QUESTION 3: BUNDLED PAYMENTS: BASIC PRINCIPLES; DIAGNOSIS RELATED GROUP EXAMPLE.
USING ATTACHED POWERPOINT 10 – PART 2, SLIDES 3-6; READING 5. ON DRGS; READING 6 ON BUNDLED PAYMENTS.
PART A: DIAGNOSIS RELATED GROUPS (DRGs):
Briefly describe ONE (1) Strength or positive aspect of DRGs as a bundled payment system for paying for Non – Physician Hospital Services.
PART B: DIAGNOSIS RELATED GROUPS (DRGs):
Briefly describe ONE (1) Weakness or negative aspect of DRGs as a bundled payment system for paying for Non – Physician Hospital Services.

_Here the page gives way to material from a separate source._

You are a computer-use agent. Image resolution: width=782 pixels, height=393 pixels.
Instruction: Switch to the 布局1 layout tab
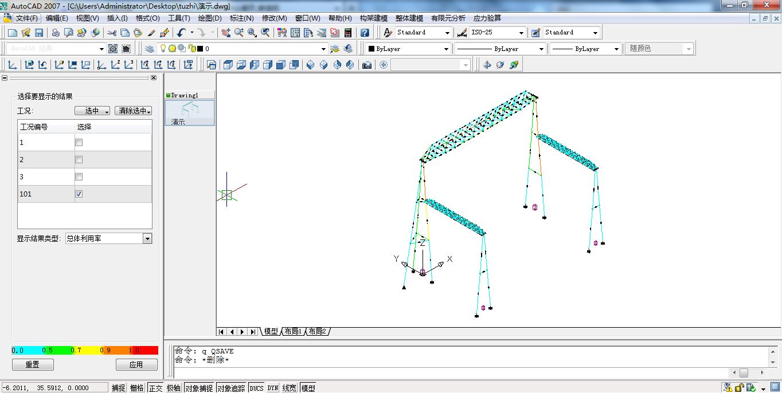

PART C: Generally speaking about Bundled Payment Systems: What types of clinical groups (patients with specific diagnoses, patients receiving certain surgical or medical procedures) are the best candidates for creating and using Bundled Payments? Why are they the best candidates?
BASICS OF PERFORMANCE INDICATORS/QUALITY MEASURES: USING PERFORMANCE INDICATORS
QUESTION 4: PERFORMANCE INDICATORS/QUALITY MEASURES – TYPES AND DEFINITION.
USING ATTACHED POWERPOINT 15, SLIDES 3-4, 14-25.
READING 7.; READING 7.A.
PART A: What is a Performance Indicator/Quality Measure?
PART B: What is the difference between an Outcome Indicator and a Process Indicator of Performance?
PART C: What is ONE (1) key information source for monitoring Performance Indicators?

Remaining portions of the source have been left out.